» **Directions**
Everything from the first line below through the line with "Given: Click the Blockworks profile avatar" is to be transcribed exactly, and nothing past it.

» **Excerpted records**
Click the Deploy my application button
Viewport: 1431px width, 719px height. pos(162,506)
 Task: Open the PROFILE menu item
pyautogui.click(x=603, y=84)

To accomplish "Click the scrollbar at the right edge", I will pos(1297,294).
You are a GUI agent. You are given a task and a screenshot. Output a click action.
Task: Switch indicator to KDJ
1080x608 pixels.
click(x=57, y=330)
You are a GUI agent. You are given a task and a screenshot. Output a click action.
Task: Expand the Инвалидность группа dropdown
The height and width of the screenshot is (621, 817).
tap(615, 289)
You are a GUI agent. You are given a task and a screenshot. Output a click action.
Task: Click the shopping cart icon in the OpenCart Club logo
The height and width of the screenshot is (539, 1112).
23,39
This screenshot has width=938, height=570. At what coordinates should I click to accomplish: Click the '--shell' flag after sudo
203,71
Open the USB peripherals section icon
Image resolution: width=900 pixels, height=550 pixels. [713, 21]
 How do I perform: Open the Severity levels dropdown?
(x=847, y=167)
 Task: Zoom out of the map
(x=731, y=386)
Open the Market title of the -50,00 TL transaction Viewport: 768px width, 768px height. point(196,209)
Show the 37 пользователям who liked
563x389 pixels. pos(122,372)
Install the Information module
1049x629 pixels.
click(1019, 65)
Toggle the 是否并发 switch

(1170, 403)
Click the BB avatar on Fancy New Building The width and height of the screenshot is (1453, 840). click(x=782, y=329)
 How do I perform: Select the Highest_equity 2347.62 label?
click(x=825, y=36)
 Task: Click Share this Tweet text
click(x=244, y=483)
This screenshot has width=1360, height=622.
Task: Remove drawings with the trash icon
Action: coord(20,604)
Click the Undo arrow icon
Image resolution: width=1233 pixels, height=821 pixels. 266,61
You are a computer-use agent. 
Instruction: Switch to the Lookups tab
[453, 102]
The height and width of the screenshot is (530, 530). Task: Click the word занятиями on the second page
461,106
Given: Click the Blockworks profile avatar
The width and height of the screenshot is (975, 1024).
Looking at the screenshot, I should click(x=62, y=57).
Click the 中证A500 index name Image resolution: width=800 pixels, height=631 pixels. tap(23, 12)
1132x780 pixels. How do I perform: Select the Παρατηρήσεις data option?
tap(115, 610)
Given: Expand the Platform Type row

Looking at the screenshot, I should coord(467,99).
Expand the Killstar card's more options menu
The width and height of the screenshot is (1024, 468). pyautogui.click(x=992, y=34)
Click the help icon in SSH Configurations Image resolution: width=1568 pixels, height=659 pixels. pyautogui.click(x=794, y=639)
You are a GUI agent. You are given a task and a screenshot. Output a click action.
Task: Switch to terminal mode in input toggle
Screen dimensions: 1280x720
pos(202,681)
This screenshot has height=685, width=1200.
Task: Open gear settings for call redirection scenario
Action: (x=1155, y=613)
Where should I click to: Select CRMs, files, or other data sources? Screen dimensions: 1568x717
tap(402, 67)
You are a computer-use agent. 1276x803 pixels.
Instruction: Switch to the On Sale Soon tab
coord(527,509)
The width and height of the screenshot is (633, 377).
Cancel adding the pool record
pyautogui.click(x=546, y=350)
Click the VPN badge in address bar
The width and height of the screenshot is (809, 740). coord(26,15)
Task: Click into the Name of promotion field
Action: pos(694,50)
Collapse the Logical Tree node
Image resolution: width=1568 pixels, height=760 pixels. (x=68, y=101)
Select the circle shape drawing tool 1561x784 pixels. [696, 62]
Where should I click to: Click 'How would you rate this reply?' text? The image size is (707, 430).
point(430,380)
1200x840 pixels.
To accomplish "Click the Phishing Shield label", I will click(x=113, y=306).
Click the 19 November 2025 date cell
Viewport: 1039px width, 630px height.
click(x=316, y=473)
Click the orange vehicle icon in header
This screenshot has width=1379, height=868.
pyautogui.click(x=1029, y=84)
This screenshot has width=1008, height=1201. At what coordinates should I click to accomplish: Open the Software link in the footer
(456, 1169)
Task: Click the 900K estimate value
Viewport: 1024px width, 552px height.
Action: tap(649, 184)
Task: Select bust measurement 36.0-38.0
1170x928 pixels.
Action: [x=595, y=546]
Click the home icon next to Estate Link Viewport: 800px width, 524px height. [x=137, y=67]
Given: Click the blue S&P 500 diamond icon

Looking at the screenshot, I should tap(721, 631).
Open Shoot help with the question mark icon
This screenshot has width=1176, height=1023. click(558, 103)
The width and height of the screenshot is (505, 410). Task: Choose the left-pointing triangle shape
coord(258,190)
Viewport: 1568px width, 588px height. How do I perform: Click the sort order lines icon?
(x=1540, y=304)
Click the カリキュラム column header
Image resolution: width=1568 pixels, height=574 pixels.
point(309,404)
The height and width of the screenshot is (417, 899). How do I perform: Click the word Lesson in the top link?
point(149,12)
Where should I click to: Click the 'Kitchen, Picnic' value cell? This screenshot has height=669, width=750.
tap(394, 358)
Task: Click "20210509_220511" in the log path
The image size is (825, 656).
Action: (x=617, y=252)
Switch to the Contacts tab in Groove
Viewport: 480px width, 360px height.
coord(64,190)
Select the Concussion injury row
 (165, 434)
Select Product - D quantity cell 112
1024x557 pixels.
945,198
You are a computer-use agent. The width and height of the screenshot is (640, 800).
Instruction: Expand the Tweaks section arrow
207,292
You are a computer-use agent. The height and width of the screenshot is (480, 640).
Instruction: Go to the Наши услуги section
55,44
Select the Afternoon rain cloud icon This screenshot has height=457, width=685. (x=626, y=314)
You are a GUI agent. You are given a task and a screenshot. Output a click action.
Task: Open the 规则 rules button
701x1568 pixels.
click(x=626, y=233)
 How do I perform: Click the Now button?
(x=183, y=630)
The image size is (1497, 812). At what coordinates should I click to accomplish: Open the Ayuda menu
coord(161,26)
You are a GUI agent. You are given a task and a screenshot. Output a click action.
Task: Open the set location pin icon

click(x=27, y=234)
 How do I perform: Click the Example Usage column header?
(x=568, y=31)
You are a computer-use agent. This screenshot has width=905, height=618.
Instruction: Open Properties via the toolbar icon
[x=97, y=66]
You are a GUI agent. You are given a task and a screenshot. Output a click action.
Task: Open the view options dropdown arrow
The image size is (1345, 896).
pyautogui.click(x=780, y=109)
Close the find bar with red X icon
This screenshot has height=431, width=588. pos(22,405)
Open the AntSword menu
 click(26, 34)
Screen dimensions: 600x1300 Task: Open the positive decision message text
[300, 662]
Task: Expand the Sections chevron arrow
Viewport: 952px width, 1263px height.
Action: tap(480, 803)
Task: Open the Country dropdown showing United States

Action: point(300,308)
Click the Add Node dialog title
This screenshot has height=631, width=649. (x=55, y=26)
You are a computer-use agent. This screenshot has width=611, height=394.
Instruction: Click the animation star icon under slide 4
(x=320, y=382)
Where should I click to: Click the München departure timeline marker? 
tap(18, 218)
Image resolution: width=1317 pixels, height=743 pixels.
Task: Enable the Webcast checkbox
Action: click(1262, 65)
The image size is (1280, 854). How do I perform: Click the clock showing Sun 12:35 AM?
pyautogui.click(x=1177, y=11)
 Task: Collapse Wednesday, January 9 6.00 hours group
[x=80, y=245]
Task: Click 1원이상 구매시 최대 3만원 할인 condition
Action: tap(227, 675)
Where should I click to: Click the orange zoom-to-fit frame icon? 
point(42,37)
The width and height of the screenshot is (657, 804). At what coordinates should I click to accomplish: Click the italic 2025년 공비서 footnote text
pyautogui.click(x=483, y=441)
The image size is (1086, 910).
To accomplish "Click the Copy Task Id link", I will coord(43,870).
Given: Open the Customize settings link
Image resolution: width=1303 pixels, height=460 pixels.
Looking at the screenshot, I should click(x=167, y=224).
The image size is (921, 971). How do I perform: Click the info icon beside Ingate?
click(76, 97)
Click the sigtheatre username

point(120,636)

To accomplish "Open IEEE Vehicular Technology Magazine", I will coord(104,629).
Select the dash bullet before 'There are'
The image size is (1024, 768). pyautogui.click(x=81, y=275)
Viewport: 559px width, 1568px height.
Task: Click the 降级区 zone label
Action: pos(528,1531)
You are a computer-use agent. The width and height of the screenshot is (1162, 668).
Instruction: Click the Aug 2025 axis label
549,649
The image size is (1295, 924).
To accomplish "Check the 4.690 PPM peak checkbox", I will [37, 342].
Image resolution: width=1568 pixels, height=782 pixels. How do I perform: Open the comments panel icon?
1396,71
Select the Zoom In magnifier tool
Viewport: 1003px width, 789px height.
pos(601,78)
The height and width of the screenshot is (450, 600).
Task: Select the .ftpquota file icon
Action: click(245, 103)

» **Answer section**
Click the Deploy my application button
Viewport: 1431px width, 719px height. pos(162,506)
 Task: Open the PROFILE menu item
pyautogui.click(x=603, y=84)

To accomplish "Click the scrollbar at the right edge", I will pos(1297,294).
You are a GUI agent. You are given a task and a screenshot. Output a click action.
Task: Switch indicator to KDJ
1080x608 pixels.
click(x=57, y=330)
You are a GUI agent. You are given a task and a screenshot. Output a click action.
Task: Expand the Инвалидность группа dropdown
The height and width of the screenshot is (621, 817).
tap(615, 289)
You are a GUI agent. You are given a task and a screenshot. Output a click action.
Task: Click the shopping cart icon in the OpenCart Club logo
The height and width of the screenshot is (539, 1112).
23,39
This screenshot has width=938, height=570. At what coordinates should I click to accomplish: Click the '--shell' flag after sudo
203,71
Open the USB peripherals section icon
Image resolution: width=900 pixels, height=550 pixels. [713, 21]
 How do I perform: Open the Severity levels dropdown?
(x=847, y=167)
 Task: Zoom out of the map
(x=731, y=386)
Open the Market title of the -50,00 TL transaction Viewport: 768px width, 768px height. point(196,209)
Show the 37 пользователям who liked
563x389 pixels. pos(122,372)
Install the Information module
1049x629 pixels.
click(1019, 65)
Toggle the 是否并发 switch

(1170, 403)
Click the BB avatar on Fancy New Building The width and height of the screenshot is (1453, 840). click(x=782, y=329)
 How do I perform: Select the Highest_equity 2347.62 label?
click(x=825, y=36)
 Task: Click Share this Tweet text
click(x=244, y=483)
This screenshot has width=1360, height=622.
Task: Remove drawings with the trash icon
Action: coord(20,604)
Click the Undo arrow icon
Image resolution: width=1233 pixels, height=821 pixels. 266,61
You are a computer-use agent. 
Instruction: Switch to the Lookups tab
[453, 102]
The height and width of the screenshot is (530, 530). Task: Click the word занятиями on the second page
461,106
Given: Click the Blockworks profile avatar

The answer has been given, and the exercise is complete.